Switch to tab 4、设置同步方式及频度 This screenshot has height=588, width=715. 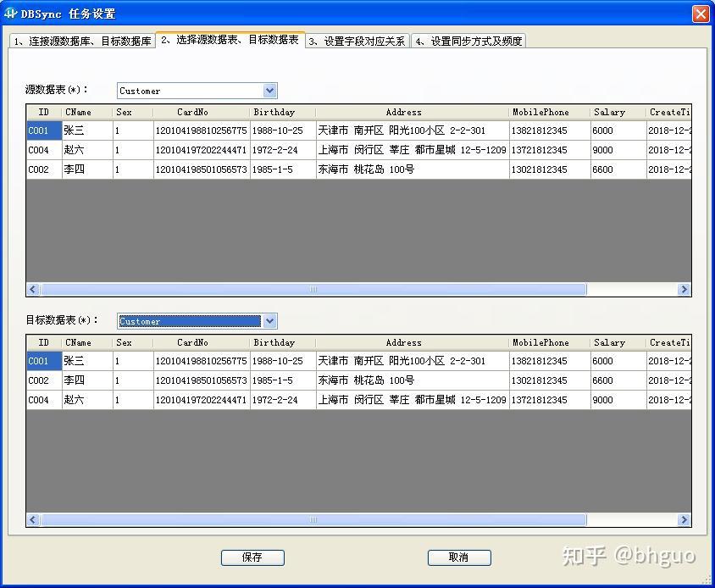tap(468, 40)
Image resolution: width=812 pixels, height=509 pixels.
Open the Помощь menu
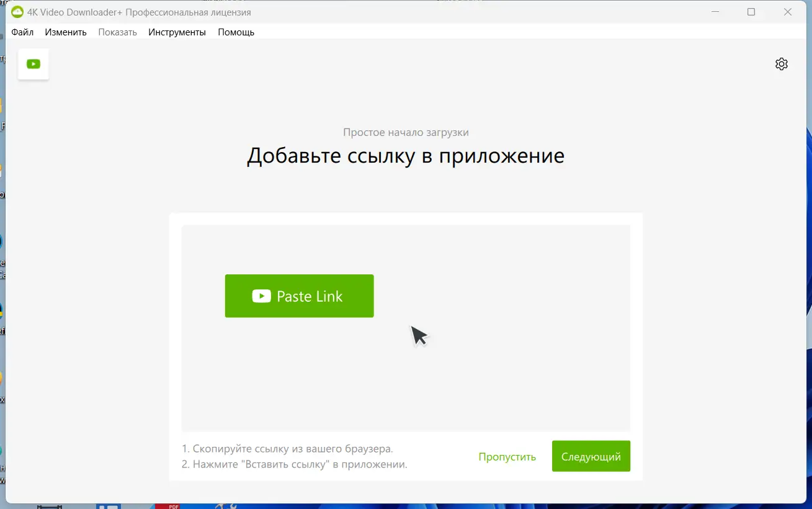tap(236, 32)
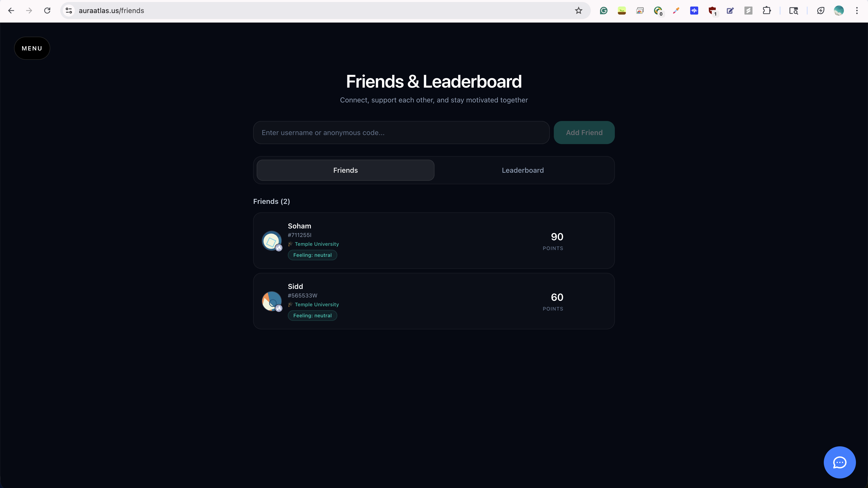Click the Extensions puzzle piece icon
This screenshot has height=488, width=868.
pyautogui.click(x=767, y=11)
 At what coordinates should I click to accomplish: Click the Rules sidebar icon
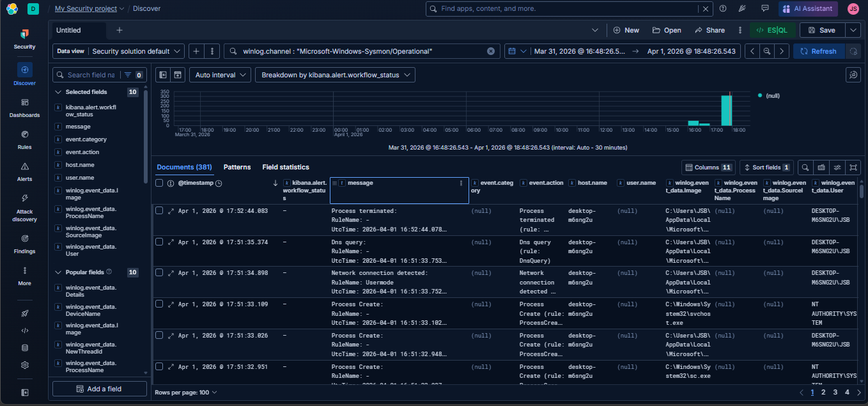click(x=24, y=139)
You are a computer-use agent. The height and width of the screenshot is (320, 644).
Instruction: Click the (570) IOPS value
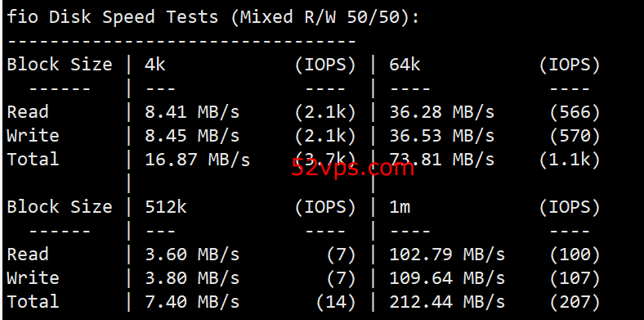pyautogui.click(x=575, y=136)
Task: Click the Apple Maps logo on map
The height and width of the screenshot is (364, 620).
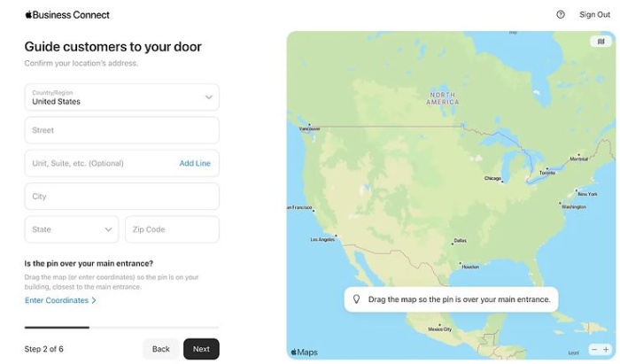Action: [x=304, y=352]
...
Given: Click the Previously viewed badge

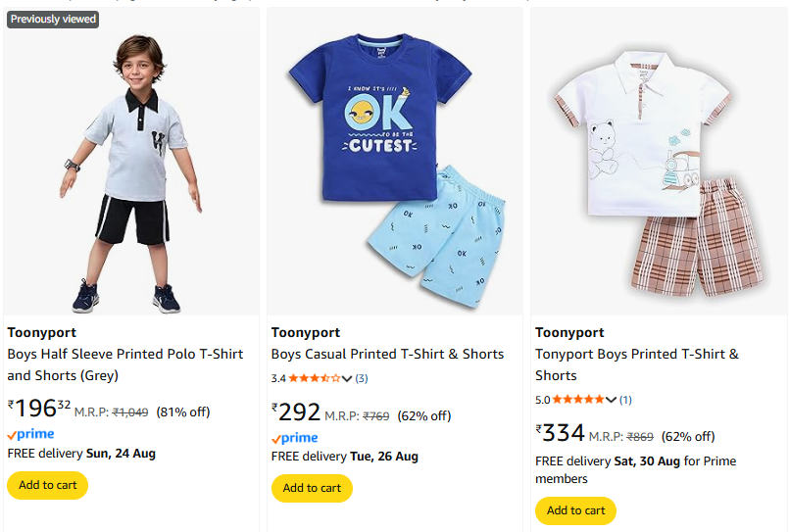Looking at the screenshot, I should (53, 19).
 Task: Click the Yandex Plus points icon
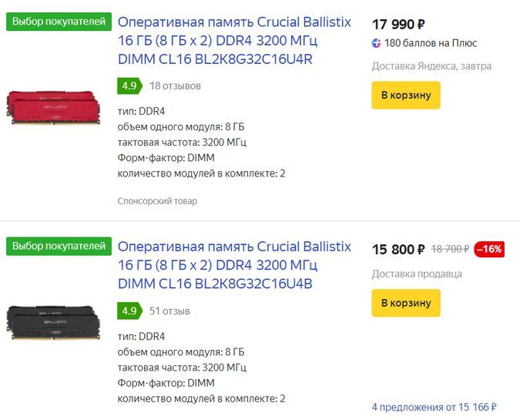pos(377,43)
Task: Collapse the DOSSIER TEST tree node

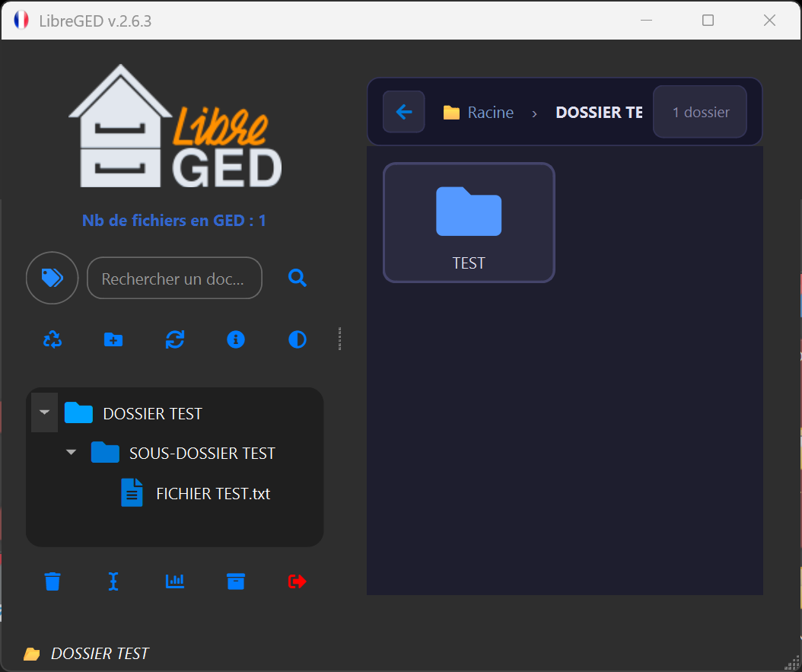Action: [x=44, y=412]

TASK GOAL = Rewrite the items from the line containing "Given: Click the Previously viewed badge" down through the line containing "Action: [x=44, y=412]", swapping "Collapse" for "Expand" and keeping everything else the same. Leave the pictures out.

RESPONSE TO THE TASK =
Given: Click the Previously viewed badge

Looking at the screenshot, I should (53, 19).
 Task: Click the Yandex Plus points icon
pos(377,43)
Task: Expand the DOSSIER TEST tree node

Action: [x=44, y=412]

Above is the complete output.